Lewis & Clark Public Health concerned over COVID cases, considering local rules

Posted at 7:33 PM, Dec 11, 2020
and last updated 2020-12-11 21:33:30-05

HELENA — In Lewis and Clark County, health leaders say this continues to be a difficult time in their COVID-19 response.

“We were already in the middle of a surge when Thanksgiving hit, which means that we may not see a significant spike because of Thanksgiving – because we were already at a pretty high number of cases,” said county health officer Drenda Niemann.

On Friday, Lewis and Clark Public Health announced that it was not reducing the recommended 14 days of quarantine for people considered close contacts to someone with COVID-19. The Centers for Disease Control and Prevention announced this month that public health authorities could shorten quarantine periods to 10 days or even 7 days if they had sufficient testing available. However, LCPH said, because of the number of new cases in the county, they couldn’t provide enough contact tracing if people left quarantine earlier.

Niemann said LCPH is still watching to see what effect Thanksgiving gatherings may have on cases in the county. It has now been two weeks since the holiday, the expected incubation period of the coronavirus. However, health leaders say the full impact may not be known immediately.

LCPH says it is clear that more local COVID cases are now occurring among people who have attended gatherings. During two weeks in November, the agency reports 36% of those who tested positive had been to one or more gatherings – up from 14% during a period in October.

Public Health is also concerned about the number of deaths linked to COVID-19. They have reported a total of 24 deaths in Lewis and Clark County so far – 14 of them coming in November and the first week of December.

Niemann said several of the deaths have been linked to assisted living facilities. She said, since the end of October, they have seen a growing number of cases among staff and residents at those facilities.

“We’re working with them carefully, we’re helping them to mitigate impact, we’re helping them to manage the outbreaks, but unfortunately we will continue to see serious illness, hospitalizations and deaths, because these are our most vulnerable,” she said.

Niemann said she does see some positive signs. She believes the state’s directives restricting large events and limiting capacity and operating hours at restaurants, bars, breweries, distilleries and casinos may be helping.

Now, the City-County Board of Health is considering whether to implement that type of regulation on the local level. They would largely mirror the orders the state currently has in place.

Niemann said having local regulations would make enforcement easier. She also said leaders believe these types of restrictions will still be important into 2021. When Gov.-elect Greg Gianforte takes over in January, he may make changes to the directives current Gov. Steve Bullock put in place.

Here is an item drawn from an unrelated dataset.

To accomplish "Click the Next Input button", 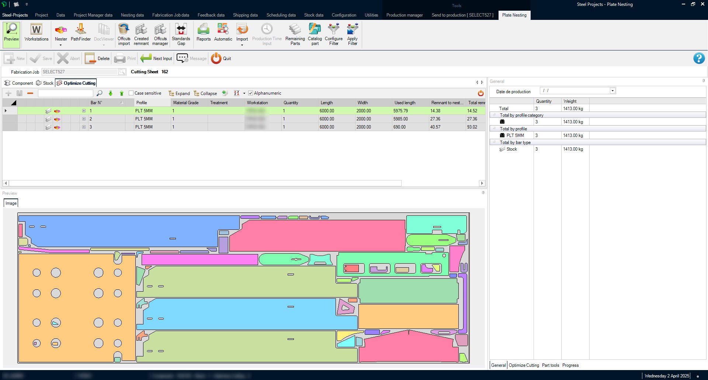I will pyautogui.click(x=156, y=59).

“We’re in anticipation of a change,” said Niemann. “We don’t know what that change is going to look like, but their desire is to ensure that here in Lewis and Clark County, we have public health mitigation strategies solidly in place as we move through the transition.”

The draft rules, available here, would include mask requirements, limits on event size and regulations on capacity and operating hours. In addition to bars and restaurants, the capacity and hours limits would also be applied to gyms. Niemann said leaders felt gyms should be included because people exercising are allowed to remove their masks, so the risk could be higher.

The regulations would also lay out “triggering criteria” that would be used to determine when the rules could be loosened or tightened. The criteria would include case information, health care system capacity, availability of testing, public health staffing, COVID screening and community complaints.

The board is set to consider the draft regulations at its meeting Thursday, Dec. 17. If you want to make a comment on the proposal, you can find more information on the Board of Health website. Public comments will be accepted until 5 p.m., Dec. 16.

According to state data, Lewis and Clark County reported 159 new COVID-19 cases on Friday, after only 43 on Wednesday and 31 on Thursday. However, Niemann said that was misleading, because the results from one of the labs processing their tests had not been going into the system the last few days.